» Objective 1
Reproduce the article about the murdered MS-13 witness word for word, between "A key witness in a murder" and "York Post reported.", inclusive.

» Page

· · · · ·

A key witness in a murder involving MS-13 gang members was found dead in Long Island thanks to a new criminal justice reform law that requires prosecutors to share witnesses’ identities with defendants.
On Wednesday, Nassau County officials announced that 36-year-old witness Wilmer Maldonado Rodriguez was discovered bludgeoned to death behind an abandoned home in New Cassel on Sunday, New York Post reported.
Nassau County Police Commissioner Patrick Ryder said Rodriguez’s death was a result of the discovery laws progressive lawmakers passed in the New York State legislature, which went into effect on Jan. 1.
“The system failed, the system failed,” the commissioner said at a press conference. “This man is dead because we didn’t do enough … and this law is not helping us.”
Rodriguez was a key witness in an October 2018 attack in which nine MS-13 gang members allegedly stabbed Rodriguez several times and hit him over the head with a bat, officials said. He reportedly intervened when the MS-13 gang members threatened two boys, who they also beat.

· · · · ·

» Objective 2
Count the lines in the records that contain the string "button" and give only that number.

» Records supplied
· · · · ·

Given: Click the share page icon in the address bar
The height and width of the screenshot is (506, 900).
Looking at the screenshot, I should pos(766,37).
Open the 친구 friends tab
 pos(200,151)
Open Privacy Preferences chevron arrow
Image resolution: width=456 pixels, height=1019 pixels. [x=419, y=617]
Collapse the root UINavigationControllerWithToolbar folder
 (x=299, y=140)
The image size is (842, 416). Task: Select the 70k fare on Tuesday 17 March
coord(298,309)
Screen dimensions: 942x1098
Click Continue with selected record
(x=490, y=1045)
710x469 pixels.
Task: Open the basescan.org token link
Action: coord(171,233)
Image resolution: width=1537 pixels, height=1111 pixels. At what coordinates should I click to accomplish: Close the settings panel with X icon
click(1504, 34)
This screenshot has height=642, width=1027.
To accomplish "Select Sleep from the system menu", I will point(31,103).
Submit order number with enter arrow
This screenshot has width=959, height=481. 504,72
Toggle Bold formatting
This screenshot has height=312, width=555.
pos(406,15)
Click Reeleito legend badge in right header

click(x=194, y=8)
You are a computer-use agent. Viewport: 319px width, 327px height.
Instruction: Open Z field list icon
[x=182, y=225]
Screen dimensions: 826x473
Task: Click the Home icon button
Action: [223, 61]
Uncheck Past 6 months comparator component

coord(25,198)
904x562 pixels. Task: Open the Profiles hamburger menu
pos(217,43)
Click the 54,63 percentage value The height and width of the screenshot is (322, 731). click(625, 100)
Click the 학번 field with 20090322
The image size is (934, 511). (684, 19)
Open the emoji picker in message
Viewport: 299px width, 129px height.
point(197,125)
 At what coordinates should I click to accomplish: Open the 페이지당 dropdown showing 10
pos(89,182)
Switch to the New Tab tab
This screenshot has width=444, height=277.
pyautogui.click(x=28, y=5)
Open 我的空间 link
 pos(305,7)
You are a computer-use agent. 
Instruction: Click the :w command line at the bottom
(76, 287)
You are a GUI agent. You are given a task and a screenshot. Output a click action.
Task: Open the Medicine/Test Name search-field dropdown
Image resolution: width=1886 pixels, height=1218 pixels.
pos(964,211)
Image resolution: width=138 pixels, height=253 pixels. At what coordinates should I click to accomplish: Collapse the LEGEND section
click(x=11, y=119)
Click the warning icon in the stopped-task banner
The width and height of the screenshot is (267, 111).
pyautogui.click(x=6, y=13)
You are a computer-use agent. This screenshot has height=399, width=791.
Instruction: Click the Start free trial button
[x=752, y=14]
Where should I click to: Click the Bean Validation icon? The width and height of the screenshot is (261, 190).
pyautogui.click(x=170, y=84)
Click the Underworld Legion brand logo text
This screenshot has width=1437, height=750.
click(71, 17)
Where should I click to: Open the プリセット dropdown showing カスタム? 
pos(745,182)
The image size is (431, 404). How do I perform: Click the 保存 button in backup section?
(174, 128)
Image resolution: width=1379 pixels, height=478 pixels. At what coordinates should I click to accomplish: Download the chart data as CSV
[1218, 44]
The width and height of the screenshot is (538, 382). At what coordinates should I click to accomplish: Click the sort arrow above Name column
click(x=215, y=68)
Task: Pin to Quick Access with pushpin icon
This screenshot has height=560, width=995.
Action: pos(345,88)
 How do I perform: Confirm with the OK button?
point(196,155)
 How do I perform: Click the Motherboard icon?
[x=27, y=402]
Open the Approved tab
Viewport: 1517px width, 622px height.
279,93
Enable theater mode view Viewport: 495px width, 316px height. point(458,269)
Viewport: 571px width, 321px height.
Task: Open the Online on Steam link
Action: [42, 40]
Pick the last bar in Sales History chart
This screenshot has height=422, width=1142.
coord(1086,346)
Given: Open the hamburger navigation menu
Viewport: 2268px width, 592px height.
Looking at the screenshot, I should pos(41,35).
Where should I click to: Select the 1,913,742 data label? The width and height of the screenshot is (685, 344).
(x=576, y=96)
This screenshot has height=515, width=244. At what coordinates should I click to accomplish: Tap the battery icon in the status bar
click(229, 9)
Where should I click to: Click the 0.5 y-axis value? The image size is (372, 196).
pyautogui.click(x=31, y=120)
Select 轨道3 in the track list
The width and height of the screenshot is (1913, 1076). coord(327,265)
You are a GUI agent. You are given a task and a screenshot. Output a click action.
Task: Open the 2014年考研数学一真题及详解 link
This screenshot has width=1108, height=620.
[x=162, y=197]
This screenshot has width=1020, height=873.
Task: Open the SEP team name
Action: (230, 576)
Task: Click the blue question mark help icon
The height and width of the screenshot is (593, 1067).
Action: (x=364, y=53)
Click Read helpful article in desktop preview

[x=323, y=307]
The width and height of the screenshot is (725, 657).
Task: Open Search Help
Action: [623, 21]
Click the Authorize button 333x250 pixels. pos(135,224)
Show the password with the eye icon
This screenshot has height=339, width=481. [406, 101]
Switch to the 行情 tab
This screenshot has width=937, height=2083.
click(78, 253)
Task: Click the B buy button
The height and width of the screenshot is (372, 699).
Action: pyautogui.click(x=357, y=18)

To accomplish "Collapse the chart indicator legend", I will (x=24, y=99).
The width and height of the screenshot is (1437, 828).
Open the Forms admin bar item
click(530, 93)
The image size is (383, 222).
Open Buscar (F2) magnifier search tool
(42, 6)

· · · · ·

» Answer 1
A key witness in a murder involving MS-13 gang members was found dead in Long Island thanks to a new criminal justice reform law that requires prosecutors to share witnesses’ identities with defendants.
On Wednesday, Nassau County officials announced that 36-year-old witness Wilmer Maldonado Rodriguez was discovered bludgeoned to death behind an abandoned home in New Cassel on Sunday, New York Post reported.

» Answer 2
6